Deep Learning for Relation Extraction from Clinical Documents
Unstructured free-text medical notes are the only source for many critical facts in healthcare. As a result, accurate natural language processing (NLP) is a critical component of many healthcare AI applications such as clinical decision support, clinical pathway recommendation, cohort selection, patient risk or abnormality detection. Recent advances in deep learning for NLP have enabled a new level of accuracy and scalability for clinical language understanding, making a broad set of applications possible for the first time.
In the first part of the talk, Dr. Sharma will cover the deep learning techniques, explainability features, and how and where NLP pipeline architecture has been applied. She will provide a short overview of the key underlying technologies: Spark NLP for Healthcare, BERT embeddings and healthcare-specific embeddings. Then, she will describe how these were applied to tackle the challenges of a healthcare setting: understanding clinical terminology, extracting specialty-specific facts of interest, and using transfer learning to minimize the required amount of task-specific annotation. The use of MLflow and its integration with Spark NLP to track experiments and reproduce results will also be covered.
In the second part of the talk, Dr. Sharma will cover automated deep learning, the system’s ability to train, tune and measure models once clinical annotators add or correct labeled data. She will cover the annotation process and guidelines; why automation was required to handle the variety in clinical language across providers, document types, and geographies; and how this works in practice. She will also share how Roche applies Spark NLP for healthcare to extract clinical knowledge from pathology, radiology, and genomics reports.

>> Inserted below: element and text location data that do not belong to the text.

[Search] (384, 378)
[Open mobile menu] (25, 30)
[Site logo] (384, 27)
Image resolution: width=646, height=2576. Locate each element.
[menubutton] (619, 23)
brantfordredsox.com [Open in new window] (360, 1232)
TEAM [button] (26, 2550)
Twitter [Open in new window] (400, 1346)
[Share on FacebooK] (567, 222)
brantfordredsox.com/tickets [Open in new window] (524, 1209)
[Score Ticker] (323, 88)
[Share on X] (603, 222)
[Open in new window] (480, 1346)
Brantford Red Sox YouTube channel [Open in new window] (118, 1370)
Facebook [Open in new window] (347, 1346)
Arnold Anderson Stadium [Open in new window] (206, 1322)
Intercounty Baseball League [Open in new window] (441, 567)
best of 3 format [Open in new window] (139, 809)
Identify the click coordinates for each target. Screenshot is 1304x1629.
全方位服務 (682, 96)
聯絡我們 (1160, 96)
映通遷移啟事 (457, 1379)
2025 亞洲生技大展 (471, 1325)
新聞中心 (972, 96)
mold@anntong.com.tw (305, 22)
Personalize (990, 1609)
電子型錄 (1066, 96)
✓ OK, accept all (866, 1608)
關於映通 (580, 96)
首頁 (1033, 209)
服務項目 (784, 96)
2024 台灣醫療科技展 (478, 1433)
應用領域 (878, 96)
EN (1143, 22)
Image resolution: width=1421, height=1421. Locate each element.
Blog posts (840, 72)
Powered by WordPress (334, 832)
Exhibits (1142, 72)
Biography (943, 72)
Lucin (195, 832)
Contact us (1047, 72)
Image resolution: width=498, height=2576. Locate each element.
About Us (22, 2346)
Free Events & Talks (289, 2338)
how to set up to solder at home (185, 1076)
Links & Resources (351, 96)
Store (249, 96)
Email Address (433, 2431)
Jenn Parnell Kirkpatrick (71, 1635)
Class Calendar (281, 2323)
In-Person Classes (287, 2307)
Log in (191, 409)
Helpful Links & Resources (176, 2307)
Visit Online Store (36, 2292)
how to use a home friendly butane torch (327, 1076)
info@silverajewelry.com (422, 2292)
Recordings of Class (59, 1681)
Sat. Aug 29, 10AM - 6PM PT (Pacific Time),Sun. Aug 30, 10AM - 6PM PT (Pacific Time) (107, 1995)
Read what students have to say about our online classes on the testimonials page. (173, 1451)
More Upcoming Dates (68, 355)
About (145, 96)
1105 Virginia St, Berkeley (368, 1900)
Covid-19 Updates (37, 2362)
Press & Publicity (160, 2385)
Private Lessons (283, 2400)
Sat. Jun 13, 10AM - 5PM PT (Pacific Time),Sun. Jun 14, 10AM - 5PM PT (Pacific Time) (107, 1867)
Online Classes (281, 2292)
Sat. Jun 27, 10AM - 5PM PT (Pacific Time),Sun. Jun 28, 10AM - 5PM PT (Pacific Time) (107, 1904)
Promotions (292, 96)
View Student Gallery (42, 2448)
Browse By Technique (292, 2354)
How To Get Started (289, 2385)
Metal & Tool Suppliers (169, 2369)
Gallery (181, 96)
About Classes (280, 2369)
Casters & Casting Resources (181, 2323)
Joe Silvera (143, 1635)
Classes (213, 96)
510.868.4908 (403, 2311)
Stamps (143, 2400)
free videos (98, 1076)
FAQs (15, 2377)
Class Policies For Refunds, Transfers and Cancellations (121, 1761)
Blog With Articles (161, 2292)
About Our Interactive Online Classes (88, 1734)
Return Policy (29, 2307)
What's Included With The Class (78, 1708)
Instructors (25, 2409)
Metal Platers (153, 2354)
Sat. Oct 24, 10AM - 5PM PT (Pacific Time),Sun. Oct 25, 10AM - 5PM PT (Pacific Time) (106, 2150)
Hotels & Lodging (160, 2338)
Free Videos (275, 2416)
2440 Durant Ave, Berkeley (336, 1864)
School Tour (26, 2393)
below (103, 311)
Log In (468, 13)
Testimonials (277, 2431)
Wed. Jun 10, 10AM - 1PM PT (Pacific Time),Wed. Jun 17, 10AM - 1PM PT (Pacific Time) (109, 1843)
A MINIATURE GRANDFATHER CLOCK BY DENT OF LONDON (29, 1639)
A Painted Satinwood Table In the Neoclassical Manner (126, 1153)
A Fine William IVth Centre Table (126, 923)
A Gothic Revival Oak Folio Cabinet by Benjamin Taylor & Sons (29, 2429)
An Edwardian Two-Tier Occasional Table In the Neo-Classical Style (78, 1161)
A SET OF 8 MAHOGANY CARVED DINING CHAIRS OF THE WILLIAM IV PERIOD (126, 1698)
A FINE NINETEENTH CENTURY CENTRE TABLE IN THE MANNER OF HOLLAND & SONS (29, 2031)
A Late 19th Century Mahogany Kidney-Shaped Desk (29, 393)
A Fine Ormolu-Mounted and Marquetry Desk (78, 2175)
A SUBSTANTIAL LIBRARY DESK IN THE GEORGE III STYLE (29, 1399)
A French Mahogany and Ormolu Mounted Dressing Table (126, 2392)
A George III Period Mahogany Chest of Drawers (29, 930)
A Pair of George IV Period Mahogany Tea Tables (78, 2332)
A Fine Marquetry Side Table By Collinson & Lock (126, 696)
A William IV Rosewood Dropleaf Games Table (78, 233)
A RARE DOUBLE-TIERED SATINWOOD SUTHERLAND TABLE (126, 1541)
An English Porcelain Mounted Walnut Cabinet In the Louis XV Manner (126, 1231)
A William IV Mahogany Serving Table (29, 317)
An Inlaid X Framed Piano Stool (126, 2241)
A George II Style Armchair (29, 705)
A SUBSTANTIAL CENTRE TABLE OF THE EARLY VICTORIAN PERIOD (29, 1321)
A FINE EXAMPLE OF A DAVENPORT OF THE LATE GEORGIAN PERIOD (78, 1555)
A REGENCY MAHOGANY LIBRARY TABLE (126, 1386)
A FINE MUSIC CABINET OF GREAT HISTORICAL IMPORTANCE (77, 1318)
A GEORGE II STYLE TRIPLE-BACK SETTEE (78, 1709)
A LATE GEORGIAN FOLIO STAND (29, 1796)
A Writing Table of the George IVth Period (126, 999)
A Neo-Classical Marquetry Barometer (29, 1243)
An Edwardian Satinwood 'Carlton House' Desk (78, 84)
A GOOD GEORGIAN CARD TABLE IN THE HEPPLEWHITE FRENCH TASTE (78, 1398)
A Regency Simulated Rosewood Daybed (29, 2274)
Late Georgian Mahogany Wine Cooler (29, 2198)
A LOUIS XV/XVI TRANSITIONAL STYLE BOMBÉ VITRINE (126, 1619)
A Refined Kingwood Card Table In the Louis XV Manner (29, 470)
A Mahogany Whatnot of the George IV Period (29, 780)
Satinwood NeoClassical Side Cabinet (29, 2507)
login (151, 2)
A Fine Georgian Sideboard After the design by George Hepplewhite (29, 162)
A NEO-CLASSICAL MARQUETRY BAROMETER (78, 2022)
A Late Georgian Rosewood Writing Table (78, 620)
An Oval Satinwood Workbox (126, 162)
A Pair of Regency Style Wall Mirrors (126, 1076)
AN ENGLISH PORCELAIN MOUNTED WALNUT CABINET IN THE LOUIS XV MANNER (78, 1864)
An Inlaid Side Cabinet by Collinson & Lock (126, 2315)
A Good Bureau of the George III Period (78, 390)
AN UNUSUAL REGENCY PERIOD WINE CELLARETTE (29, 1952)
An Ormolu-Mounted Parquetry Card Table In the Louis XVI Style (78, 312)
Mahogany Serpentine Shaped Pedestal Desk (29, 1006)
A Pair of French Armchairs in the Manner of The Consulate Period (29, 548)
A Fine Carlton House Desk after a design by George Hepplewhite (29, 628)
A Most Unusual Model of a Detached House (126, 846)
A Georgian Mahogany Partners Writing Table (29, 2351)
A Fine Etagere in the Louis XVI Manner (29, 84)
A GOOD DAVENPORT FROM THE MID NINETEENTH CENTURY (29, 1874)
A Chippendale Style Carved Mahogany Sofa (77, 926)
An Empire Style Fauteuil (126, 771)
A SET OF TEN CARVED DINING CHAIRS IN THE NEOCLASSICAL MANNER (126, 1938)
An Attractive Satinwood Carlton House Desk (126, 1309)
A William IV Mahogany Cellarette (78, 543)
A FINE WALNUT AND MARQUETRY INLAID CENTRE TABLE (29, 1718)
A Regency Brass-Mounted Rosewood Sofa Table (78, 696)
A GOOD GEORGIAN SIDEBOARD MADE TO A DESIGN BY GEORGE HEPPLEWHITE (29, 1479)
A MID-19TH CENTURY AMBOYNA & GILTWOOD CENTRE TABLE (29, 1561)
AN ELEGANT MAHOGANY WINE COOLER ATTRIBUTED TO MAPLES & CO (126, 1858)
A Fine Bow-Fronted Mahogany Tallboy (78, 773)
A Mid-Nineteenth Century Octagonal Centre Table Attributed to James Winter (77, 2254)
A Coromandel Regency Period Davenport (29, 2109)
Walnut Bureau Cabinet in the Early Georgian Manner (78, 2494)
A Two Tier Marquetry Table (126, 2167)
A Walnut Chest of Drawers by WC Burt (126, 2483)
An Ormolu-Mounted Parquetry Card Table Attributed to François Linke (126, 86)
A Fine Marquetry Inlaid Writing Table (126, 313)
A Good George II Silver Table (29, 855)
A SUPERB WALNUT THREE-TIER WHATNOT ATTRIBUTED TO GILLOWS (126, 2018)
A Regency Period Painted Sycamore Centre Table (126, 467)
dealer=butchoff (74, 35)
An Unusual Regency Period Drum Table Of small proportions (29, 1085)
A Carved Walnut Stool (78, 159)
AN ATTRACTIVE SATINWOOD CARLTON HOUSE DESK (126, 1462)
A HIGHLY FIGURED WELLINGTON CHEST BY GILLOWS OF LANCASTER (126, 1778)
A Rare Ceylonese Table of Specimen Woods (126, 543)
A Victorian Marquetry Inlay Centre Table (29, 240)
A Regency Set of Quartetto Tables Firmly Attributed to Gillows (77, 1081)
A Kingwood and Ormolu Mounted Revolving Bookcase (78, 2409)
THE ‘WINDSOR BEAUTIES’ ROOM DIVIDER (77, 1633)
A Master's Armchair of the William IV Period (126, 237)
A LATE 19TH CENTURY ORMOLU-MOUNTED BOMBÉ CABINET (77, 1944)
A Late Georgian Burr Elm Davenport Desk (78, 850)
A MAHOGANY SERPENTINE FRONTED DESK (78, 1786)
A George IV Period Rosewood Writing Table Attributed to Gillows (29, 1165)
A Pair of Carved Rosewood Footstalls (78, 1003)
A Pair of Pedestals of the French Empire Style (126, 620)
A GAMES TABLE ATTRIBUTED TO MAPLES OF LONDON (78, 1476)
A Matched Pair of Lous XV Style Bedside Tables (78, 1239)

Principal Data Scientist at Roche
Vishakha Sharma is a Principal Data Scientist in Roche diagnostics information solutions, where she leads advanced analytics initiatives such as natural language processing (NLP) and machine learning (ML) to discover key insights improving NAVIFY product portfolio, leading to better and more efficient patient care. Vishakha has authored 40+ peer-reviewed publications and proceedings and has given 15+ invited talks. She serves in top international scientific and technical program committees, and panels in AI/ML/NLP conferences (including NeurIPS, ICLR, AMIA). Her research work has been funded by the NIH Big Data to Knowledge (BD2K) initiative to build an NLP precision medicine software. Vishakha is a senior member of the Association for Computing Machinery (ACM) and Institute of Electrical and Electronics Engineers (IEEE). She holds a Ph.D. in computer science.